1b. Approach (from AD-416):
Sensory quality of roasted seeds from breeding lines from the North Carolina Agricultural Research Service's peanut breeding program will be evaluated by a sensory panel, and composition of seed components related to flavor and shelf-life will be determined. Substantial natural variation for sensory quality exists within the cultivated peanut species (Arachis hypogaea L.). Genetic control of the intensity of roasted peanut, sweet, and bitter sensory attributes within specific crosses has not been elucidated, but in a quantitative genetic sense, they appear to exhibit substantial non-additive variation, suggesting that occurrence of better tasting variants may be somewhat unpredictable. Data indicates that the genetic component of variation in sensory quality amounts to 10% to 25% of the total, depending on the specific sensory attribute.
3. Progress Report:
This project is related to in-house objective 2 addressing improving the flavor and flavor consistency and reduce off-flavor potential in peanut varieties, breeding lines, germplasm and peanut products. Flavor of peanut breeding lines being developed for commercial release as new varieties remains an important attribute for manufacturers of peanut products. For the third year, samples from the UPPT were subjected to sensory evaluation by a trained panel as well as to analysis for tocopherols, sugars and fatty acids. Nine locations provided 13 peanut breeding lines. Differences were found in flavor among the lines, but all lines had acceptable flavor quality. This data was made available to breeders for evaluation and identification of lines with desired chemical and nutritional attributes. This data indicates to breeders working on these lines that continuation of development is warranted.

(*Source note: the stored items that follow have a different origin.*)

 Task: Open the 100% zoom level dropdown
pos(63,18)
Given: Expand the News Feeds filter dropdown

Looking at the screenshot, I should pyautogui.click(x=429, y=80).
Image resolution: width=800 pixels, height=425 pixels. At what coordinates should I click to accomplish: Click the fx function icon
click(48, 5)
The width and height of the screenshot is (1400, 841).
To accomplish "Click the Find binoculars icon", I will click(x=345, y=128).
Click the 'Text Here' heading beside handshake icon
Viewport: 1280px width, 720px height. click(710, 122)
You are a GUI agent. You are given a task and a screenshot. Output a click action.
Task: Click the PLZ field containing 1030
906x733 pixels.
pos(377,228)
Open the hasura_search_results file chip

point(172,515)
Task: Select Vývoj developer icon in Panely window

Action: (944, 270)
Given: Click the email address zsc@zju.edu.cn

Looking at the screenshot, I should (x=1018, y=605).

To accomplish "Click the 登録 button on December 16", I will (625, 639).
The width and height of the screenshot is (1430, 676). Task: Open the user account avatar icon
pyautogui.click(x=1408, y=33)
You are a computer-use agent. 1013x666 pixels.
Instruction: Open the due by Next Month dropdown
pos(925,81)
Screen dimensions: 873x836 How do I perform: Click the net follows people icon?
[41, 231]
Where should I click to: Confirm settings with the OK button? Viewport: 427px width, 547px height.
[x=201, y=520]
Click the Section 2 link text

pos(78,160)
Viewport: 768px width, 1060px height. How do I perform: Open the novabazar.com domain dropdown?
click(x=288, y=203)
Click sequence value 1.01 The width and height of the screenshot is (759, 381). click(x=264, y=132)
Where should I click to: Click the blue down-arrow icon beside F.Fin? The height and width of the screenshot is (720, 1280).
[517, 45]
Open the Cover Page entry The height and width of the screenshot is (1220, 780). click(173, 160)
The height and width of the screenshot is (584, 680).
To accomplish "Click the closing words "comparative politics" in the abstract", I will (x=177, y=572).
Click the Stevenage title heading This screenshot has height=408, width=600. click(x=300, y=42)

This also indicates to shellers and manufacturers that forthcoming lines will have acceptable flavor and nutritional qualities. Sensory quality testing of samples from the multi-state Uniform Peanut Performance Tests (UPPT) was done at the Market Quality Unit. These results were subjected to statistical evaluation. Restricted maximum likelihood estimation of variance components reflecting a range of interactions was performed. These components were effects of year, production region, year-by-year region interaction, location with regions, year-by-location interaction in region, genotype, year-by-genotype interaction, region-by-genotype interaction, year-by-region-by-genotype interaction, location-by-genotype interaction in region, year-by-location-by-genotype interaction in region, kernel grade within genotype, year-by-grade interaction in genotype, region-by-grade interaction in genotype, year-by-region-by-grade interaction in genotype, location-by-grade interaction in region and genotype. From the results, breeders should be able to reliably identify lines with superior sweet attribute intensity, but identification of lines with intense roasted peanut attribute will be more difficult.